- EXERCISE INSTRUCTIONS -
Quote every line of the material beneath this one.

====

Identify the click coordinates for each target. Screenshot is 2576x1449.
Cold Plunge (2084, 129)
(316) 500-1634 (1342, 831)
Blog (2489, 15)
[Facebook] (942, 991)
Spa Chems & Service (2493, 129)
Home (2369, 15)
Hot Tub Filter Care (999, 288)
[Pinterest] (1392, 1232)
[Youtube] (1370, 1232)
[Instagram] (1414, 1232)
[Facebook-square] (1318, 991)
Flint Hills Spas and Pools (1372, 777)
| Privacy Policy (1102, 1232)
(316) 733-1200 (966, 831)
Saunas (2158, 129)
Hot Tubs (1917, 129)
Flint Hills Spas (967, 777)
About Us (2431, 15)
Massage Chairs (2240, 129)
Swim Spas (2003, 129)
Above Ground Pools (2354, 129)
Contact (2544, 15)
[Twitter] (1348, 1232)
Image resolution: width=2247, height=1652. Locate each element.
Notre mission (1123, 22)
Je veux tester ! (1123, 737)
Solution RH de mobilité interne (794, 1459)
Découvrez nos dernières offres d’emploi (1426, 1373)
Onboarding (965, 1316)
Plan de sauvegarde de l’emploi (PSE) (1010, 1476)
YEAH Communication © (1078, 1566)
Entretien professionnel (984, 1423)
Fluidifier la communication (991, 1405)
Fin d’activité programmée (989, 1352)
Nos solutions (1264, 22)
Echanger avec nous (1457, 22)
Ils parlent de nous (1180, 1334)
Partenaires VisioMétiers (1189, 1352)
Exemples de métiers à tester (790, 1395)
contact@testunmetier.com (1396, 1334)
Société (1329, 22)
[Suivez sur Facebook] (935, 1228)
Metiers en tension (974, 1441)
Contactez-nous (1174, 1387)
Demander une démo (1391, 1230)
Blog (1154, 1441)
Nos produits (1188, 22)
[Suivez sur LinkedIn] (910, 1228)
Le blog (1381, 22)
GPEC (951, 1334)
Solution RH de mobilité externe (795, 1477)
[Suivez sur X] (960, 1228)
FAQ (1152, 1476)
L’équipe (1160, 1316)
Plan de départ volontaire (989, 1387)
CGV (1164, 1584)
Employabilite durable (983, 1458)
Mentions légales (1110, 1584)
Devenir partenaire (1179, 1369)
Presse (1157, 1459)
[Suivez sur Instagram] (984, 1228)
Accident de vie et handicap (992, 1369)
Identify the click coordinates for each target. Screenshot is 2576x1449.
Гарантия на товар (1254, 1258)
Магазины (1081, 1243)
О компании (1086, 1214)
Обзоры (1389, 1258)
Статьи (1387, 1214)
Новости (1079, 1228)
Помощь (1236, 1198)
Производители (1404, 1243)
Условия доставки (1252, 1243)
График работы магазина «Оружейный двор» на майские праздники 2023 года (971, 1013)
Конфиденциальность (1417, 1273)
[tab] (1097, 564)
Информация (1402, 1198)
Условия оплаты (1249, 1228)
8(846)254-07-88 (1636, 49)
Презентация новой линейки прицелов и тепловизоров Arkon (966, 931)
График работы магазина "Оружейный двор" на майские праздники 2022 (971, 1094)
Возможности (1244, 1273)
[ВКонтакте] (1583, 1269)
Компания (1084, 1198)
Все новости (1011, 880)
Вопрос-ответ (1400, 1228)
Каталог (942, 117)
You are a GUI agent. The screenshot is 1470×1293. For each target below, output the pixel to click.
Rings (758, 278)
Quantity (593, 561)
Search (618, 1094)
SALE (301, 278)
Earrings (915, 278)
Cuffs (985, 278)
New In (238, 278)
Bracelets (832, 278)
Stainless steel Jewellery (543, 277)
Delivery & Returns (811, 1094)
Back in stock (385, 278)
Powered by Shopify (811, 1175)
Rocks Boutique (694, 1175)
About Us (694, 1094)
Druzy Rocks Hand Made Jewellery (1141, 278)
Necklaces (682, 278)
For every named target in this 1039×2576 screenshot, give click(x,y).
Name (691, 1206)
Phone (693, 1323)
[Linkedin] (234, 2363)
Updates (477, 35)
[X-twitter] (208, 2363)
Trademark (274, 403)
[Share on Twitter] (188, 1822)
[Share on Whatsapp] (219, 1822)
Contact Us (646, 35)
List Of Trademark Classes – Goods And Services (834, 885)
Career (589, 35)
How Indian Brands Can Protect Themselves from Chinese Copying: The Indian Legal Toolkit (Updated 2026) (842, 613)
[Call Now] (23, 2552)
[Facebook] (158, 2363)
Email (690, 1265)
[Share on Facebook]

====

- YOUR RESPONSE -
Identify the click coordinates for each target. Screenshot is 2576x1449.
Cold Plunge (2084, 129)
(316) 500-1634 (1342, 831)
Blog (2489, 15)
[Facebook] (942, 991)
Spa Chems & Service (2493, 129)
Home (2369, 15)
Hot Tub Filter Care (999, 288)
[Pinterest] (1392, 1232)
[Youtube] (1370, 1232)
[Instagram] (1414, 1232)
[Facebook-square] (1318, 991)
Flint Hills Spas and Pools (1372, 777)
| Privacy Policy (1102, 1232)
(316) 733-1200 (966, 831)
Saunas (2158, 129)
Hot Tubs (1917, 129)
Flint Hills Spas (967, 777)
About Us (2431, 15)
Massage Chairs (2240, 129)
Swim Spas (2003, 129)
Above Ground Pools (2354, 129)
Contact (2544, 15)
[Twitter] (1348, 1232)
Image resolution: width=2247, height=1652. Locate each element.
Notre mission (1123, 22)
Je veux tester ! (1123, 737)
Solution RH de mobilité interne (794, 1459)
Découvrez nos dernières offres d’emploi (1426, 1373)
Onboarding (965, 1316)
Plan de sauvegarde de l’emploi (PSE) (1010, 1476)
YEAH Communication © (1078, 1566)
Entretien professionnel (984, 1423)
Fluidifier la communication (991, 1405)
Fin d’activité programmée (989, 1352)
Nos solutions (1264, 22)
Echanger avec nous (1457, 22)
Ils parlent de nous (1180, 1334)
Partenaires VisioMétiers (1189, 1352)
Exemples de métiers à tester (790, 1395)
contact@testunmetier.com (1396, 1334)
Société (1329, 22)
[Suivez sur Facebook] (935, 1228)
Metiers en tension (974, 1441)
Contactez-nous (1174, 1387)
Demander une démo (1391, 1230)
Blog (1154, 1441)
Nos produits (1188, 22)
[Suivez sur LinkedIn] (910, 1228)
Le blog (1381, 22)
GPEC (951, 1334)
Solution RH de mobilité externe (795, 1477)
[Suivez sur X] (960, 1228)
FAQ (1152, 1476)
L’équipe (1160, 1316)
Plan de départ volontaire (989, 1387)
CGV (1164, 1584)
Employabilite durable (983, 1458)
Mentions légales (1110, 1584)
Devenir partenaire (1179, 1369)
Presse (1157, 1459)
[Suivez sur Instagram] (984, 1228)
Accident de vie et handicap (992, 1369)
Identify the click coordinates for each target. Screenshot is 2576x1449.
Гарантия на товар (1254, 1258)
Магазины (1081, 1243)
О компании (1086, 1214)
Обзоры (1389, 1258)
Статьи (1387, 1214)
Новости (1079, 1228)
Помощь (1236, 1198)
Производители (1404, 1243)
Условия доставки (1252, 1243)
График работы магазина «Оружейный двор» на майские праздники 2023 года (971, 1013)
Конфиденциальность (1417, 1273)
[tab] (1097, 564)
Информация (1402, 1198)
Условия оплаты (1249, 1228)
8(846)254-07-88 (1636, 49)
Презентация новой линейки прицелов и тепловизоров Arkon (966, 931)
График работы магазина "Оружейный двор" на майские праздники 2022 (971, 1094)
Возможности (1244, 1273)
[ВКонтакте] (1583, 1269)
Компания (1084, 1198)
Все новости (1011, 880)
Вопрос-ответ (1400, 1228)
Каталог (942, 117)
You are a GUI agent. The screenshot is 1470×1293. For each target below, output the pixel to click.
Rings (758, 278)
Quantity (593, 561)
Search (618, 1094)
SALE (301, 278)
Earrings (915, 278)
Cuffs (985, 278)
New In (238, 278)
Bracelets (832, 278)
Stainless steel Jewellery (543, 277)
Delivery & Returns (811, 1094)
Back in stock (385, 278)
Powered by Shopify (811, 1175)
Rocks Boutique (694, 1175)
About Us (694, 1094)
Druzy Rocks Hand Made Jewellery (1141, 278)
Necklaces (682, 278)
For every named target in this 1039×2576 screenshot, give click(x,y).
Name (691, 1206)
Phone (693, 1323)
[Linkedin] (234, 2363)
Updates (477, 35)
[X-twitter] (208, 2363)
Trademark (274, 403)
[Share on Twitter] (188, 1822)
[Share on Whatsapp] (219, 1822)
Contact Us (646, 35)
List Of Trademark Classes – Goods And Services (834, 885)
Career (589, 35)
How Indian Brands Can Protect Themselves from Chinese Copying: The Indian Legal Toolkit (Updated 2026) (842, 613)
[Call Now] (23, 2552)
[Facebook] (158, 2363)
Email (690, 1265)
[Share on Facebook]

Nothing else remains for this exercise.